Ways to Make Therapy Less Expensive
If you've researched the cost of therapy, and you still feel it's too expensive, the good news is there are several ways to reduce the cost of treatment. These include: Sliding Scales
Some therapists and treatment centers offer a sliding scale for therapy services.  This means that the fee for treatment is adjusted based on need and ability to pay.  When you're doing your research to select a therapist to help you overcome OCD, ask if they offer a sliding scale.  This reduces the cost per session and lessens the overall cost of treatment.

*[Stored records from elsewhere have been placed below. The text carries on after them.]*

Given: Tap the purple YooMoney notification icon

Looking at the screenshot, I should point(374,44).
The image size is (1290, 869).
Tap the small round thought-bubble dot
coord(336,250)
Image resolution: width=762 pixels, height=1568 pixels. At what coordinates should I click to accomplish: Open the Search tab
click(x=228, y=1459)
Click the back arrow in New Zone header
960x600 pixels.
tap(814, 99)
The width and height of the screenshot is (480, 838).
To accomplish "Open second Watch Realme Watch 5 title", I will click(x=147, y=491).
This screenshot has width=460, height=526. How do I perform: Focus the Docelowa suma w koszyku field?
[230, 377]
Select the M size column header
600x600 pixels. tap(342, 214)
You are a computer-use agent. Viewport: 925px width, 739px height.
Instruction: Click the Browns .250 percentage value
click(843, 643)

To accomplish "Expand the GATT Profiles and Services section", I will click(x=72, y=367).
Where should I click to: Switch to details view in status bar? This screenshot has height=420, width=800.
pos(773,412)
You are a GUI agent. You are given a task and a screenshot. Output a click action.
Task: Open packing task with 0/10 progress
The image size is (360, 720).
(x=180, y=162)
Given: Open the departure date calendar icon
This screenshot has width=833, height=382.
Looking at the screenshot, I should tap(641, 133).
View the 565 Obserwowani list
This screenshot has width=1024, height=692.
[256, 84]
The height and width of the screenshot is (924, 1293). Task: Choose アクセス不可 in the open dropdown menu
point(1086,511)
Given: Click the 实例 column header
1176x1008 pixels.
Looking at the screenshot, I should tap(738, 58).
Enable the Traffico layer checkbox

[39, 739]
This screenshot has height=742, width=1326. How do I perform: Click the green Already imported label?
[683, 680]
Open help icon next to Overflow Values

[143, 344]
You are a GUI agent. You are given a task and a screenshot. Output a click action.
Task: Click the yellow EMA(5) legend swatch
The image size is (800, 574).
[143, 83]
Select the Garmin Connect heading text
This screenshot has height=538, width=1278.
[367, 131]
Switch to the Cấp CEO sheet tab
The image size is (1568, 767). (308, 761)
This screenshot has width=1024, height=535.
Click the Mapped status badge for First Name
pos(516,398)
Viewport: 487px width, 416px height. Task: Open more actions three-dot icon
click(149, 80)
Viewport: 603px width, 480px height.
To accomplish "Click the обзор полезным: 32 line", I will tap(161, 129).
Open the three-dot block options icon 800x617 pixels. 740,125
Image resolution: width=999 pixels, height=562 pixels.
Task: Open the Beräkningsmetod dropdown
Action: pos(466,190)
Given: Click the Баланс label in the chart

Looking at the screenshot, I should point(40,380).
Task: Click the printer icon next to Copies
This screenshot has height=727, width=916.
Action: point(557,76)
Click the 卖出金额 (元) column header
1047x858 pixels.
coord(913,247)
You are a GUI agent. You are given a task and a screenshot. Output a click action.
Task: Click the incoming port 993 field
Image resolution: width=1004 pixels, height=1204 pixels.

Adjusting the Frequency and Duration of Sessions
When we think of therapy, we often think of a weekly 50 minute session.  However, if you're seeking help but concerned about the expense, there are other options.  Since there's no evidence that less frequent meetings are any less effective, many patients choose to meet every other week to lower the cost of treatment.  If you're willing to work hard in between sessions and follow the homework your therapist assigns, this can be an excellent option to cut the expense associated with therapy.  In addition, while exposure therapy sessions often require adequate time for habituation to occur, you can discuss the possibility of shorter sessions with your therapist to reduce the fee per session.

Training Sites
Another way to reduce the expense of treatment is to seek help from a center that provides training to students interested in treating OCD.  These sites often offer reduced fees if you're treated by a student.  If the student is being closely supervised by a professional who is an expert in OCD, the treatment you receive can be highly effective at a reduced fee. 

Group Programs
Another option to reduce the cost of treatment is to consider a group program.  These are often conducted in a more intensive format.  This means that the sessions are frequently longer (1.5-2 hours) but the overall cost may be less since it is in a group setting.

Other Options
If after researching the possibilities above you've decided you can't afford treatment, there are other options to consider that meet our two goals of education about OCD and learning the techniques to overcome it.  An excellent option to consider is the use of a self-help book written by an OCD expert.  These books provide thorough information about OCD as well as walking you through the steps needed to make progress in your quest to rid yourself of this disorder. There are several excellent self-help books that offer education about OCD along with step-by-step instructions for practicing exposure and response prevention therapy.  Self-help books I recommend include: Another option to consider is a support group.  Support groups are often low-cost or free and provide education and social support if you're struggling with OCD.  Groups led by an OCD expert can provide guidance and education about practicing exposure on your own while peers provide troubleshooting and encouragement.

Conclusion
While individual therapy for OCD can be expensive, the overall cost of treatment is often comparable to other unexpected expenses.  In addition, there are several ways to reduce the cost of treatment.  These include seeking a therapist who has a sliding scale, adjusting the frequency and duration of sessions, getting treatment at a training site, and seeking help through a group OCD treatment program.  Self-help books, such as the ones listed above, and support groups are other low-cost alternatives that will help provide education about OCD as well as guidance in overcoming this disorder.